Within the Running phase, individual containers have their own state: Waiting, Running, or Terminated. The reason field on a Waiting or Terminated state is the first place to look when debugging — it will tell you CrashLoopBackOff, OOMKilled, ImagePullBackOff, ContainerCreating, etc.

CrashLoopBackOff is not a phase — it is a reason. Engineers new to Kubernetes often search for documentation on "the CrashLoopBackOff phase." It does not exist as a phase. It is the reason field on a container state of Waiting. It means the container has crashed repeatedly and kubelet is applying an exponential back-off delay (starting at 10s, capping at 5 minutes) before attempting to restart it again. Always run kubectl logs <pod> --previous to get the logs from the previous (crashed) container instance, not the currently-waiting one.

Probes: Liveness, Readiness, and Startup

Kubernetes cannot read your application's mind — it needs explicit signals about health.
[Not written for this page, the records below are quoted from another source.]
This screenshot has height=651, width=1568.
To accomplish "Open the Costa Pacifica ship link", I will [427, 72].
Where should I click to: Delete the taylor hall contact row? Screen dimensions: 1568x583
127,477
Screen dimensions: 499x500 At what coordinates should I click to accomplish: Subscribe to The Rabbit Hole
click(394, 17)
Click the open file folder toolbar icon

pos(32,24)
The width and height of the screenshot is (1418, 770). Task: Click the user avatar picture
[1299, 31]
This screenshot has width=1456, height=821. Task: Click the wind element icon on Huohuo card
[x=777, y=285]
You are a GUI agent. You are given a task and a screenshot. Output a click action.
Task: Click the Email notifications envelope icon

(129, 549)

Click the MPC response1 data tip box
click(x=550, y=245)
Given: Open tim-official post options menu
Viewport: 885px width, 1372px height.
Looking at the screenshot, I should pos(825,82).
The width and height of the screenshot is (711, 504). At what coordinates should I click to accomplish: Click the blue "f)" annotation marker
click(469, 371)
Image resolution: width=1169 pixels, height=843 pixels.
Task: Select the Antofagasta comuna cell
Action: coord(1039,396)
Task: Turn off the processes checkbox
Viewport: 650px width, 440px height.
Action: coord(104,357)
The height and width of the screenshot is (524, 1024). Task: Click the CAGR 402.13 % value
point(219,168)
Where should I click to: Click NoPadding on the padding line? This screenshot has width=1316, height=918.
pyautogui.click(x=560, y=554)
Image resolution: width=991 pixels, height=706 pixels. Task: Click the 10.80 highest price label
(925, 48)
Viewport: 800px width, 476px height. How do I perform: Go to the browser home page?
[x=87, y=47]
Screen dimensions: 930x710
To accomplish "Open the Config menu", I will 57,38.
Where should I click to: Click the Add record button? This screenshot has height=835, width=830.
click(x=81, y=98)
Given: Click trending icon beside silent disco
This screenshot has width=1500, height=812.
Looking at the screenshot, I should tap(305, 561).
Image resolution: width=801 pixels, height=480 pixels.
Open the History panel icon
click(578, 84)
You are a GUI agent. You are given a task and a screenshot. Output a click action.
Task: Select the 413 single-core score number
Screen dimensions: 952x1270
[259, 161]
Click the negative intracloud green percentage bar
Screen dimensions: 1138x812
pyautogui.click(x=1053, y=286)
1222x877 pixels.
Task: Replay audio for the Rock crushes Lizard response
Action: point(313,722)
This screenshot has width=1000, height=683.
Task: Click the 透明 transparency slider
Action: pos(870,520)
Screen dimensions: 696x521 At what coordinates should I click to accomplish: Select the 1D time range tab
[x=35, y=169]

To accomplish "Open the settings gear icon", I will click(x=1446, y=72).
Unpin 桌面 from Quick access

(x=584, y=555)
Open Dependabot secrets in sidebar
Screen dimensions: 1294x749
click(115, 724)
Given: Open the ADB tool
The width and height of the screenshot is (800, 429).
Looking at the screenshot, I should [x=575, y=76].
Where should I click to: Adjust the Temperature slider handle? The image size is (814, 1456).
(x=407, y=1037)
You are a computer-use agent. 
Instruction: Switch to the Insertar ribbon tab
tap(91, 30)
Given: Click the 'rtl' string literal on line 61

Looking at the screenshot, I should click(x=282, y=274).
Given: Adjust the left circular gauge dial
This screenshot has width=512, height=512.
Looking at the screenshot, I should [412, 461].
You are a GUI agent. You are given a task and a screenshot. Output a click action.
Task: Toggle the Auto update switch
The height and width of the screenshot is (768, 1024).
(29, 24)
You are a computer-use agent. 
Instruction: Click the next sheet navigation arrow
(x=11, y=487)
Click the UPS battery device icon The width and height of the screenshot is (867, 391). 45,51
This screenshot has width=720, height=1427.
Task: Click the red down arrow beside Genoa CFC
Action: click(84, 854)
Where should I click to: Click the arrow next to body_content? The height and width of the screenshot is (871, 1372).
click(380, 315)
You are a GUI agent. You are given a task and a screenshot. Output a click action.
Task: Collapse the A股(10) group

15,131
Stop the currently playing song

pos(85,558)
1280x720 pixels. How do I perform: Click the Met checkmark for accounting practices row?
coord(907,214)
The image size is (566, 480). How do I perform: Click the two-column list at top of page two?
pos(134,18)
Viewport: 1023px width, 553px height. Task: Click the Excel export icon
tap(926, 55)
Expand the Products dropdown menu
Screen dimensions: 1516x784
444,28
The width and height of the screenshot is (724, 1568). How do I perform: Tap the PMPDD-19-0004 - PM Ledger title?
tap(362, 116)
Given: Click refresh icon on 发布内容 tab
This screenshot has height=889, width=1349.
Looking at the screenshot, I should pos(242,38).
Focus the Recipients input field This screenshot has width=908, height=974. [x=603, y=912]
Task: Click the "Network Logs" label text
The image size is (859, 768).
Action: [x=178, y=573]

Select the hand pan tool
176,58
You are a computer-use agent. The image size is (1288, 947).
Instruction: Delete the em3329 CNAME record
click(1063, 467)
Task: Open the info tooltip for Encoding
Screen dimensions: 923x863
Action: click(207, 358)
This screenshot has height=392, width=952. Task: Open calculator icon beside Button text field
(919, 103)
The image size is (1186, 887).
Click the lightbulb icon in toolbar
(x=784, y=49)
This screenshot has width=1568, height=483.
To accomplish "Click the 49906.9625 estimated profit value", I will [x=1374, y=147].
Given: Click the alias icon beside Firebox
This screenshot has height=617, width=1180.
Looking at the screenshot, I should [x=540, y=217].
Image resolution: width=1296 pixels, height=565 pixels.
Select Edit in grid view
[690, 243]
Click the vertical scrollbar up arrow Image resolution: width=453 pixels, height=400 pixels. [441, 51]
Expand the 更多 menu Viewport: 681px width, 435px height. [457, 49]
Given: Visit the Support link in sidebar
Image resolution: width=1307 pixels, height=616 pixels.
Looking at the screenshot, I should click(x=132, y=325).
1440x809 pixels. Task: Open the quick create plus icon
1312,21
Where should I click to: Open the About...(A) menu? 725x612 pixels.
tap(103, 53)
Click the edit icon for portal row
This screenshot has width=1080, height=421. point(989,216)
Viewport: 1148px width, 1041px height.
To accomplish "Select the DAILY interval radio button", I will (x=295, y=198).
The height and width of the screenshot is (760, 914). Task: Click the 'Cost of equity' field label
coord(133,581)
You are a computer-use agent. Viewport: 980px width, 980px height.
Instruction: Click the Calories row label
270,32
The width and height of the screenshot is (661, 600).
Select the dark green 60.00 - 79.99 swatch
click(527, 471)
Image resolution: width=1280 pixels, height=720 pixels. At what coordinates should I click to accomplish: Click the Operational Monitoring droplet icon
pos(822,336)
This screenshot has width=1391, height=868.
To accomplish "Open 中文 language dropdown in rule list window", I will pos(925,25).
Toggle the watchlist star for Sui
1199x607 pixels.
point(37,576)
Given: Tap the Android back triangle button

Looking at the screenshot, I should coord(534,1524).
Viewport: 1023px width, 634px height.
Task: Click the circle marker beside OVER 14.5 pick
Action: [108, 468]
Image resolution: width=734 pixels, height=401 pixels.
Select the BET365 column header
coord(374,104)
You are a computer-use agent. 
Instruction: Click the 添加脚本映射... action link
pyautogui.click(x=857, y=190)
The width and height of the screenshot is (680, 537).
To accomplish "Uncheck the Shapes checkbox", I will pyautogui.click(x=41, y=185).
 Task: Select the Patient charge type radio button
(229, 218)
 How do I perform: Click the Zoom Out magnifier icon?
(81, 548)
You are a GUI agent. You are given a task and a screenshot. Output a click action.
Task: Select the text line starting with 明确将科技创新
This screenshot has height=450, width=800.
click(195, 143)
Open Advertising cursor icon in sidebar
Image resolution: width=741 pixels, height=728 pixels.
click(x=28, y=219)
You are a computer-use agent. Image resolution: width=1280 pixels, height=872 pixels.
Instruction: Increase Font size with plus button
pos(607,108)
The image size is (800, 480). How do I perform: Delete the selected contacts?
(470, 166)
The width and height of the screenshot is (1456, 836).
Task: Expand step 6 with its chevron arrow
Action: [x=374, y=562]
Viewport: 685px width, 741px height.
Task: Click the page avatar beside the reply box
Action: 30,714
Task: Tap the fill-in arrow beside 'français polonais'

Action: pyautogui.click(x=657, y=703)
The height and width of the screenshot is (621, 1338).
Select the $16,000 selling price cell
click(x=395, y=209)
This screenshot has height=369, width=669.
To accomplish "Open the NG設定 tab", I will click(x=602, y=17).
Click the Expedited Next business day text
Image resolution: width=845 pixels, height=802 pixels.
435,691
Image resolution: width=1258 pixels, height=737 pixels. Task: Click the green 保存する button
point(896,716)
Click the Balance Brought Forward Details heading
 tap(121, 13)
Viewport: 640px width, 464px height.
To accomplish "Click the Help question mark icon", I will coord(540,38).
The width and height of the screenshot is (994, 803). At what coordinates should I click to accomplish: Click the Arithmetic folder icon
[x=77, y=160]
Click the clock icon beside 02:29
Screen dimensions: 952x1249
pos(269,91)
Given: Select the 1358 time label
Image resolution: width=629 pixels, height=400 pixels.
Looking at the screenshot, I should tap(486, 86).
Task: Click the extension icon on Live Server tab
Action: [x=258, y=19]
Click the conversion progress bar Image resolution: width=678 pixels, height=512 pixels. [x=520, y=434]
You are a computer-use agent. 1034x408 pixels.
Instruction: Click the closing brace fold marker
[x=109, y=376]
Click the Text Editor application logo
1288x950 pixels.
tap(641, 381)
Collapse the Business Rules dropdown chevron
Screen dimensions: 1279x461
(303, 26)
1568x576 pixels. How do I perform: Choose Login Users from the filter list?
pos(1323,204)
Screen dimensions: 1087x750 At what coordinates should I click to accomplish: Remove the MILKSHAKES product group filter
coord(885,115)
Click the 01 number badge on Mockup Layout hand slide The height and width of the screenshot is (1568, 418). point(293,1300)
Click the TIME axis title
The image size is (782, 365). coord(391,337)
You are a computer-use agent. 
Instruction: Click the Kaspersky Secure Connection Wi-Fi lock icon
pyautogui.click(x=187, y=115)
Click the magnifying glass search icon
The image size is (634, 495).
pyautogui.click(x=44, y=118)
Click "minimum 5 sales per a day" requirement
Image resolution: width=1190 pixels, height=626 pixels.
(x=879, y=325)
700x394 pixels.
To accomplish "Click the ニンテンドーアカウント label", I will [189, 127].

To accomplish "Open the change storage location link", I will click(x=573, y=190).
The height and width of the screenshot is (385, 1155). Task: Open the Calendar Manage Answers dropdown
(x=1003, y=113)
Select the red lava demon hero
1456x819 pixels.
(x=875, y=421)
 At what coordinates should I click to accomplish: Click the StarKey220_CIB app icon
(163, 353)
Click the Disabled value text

Three probe types are available:

  • livenessProbe — "Is this container alive?" If it fails failureThreshold times, kubelet kills and restarts the container. Use it for detecting deadlocks: a process that is running but stuck forever responding to no requests.
  • readinessProbe — "Is this container ready to serve traffic?" If it fails, the Pod's IP is removed from the Endpoints object of every Service that selects it. Traffic stops flowing to that Pod, but the container is not killed. Use it to signal during startup warmup or when an upstream dependency is temporarily down.
  • startupProbe — For slow-starting containers (JVM apps, ML model loading). While the startup probe is running, liveness and readiness probes are disabled. This prevents premature restarts during initialization.
The readiness/liveness distinction is critical for zero-downtime deployments. During a rolling update, the new Pod must pass its readiness probe before the old Pod is terminated. If your readiness probe is too aggressive (low timeout, few retries), you will see failed requests during deploys even though your application is perfectly healthy — it just needed 15 more seconds to warm up its connection pool.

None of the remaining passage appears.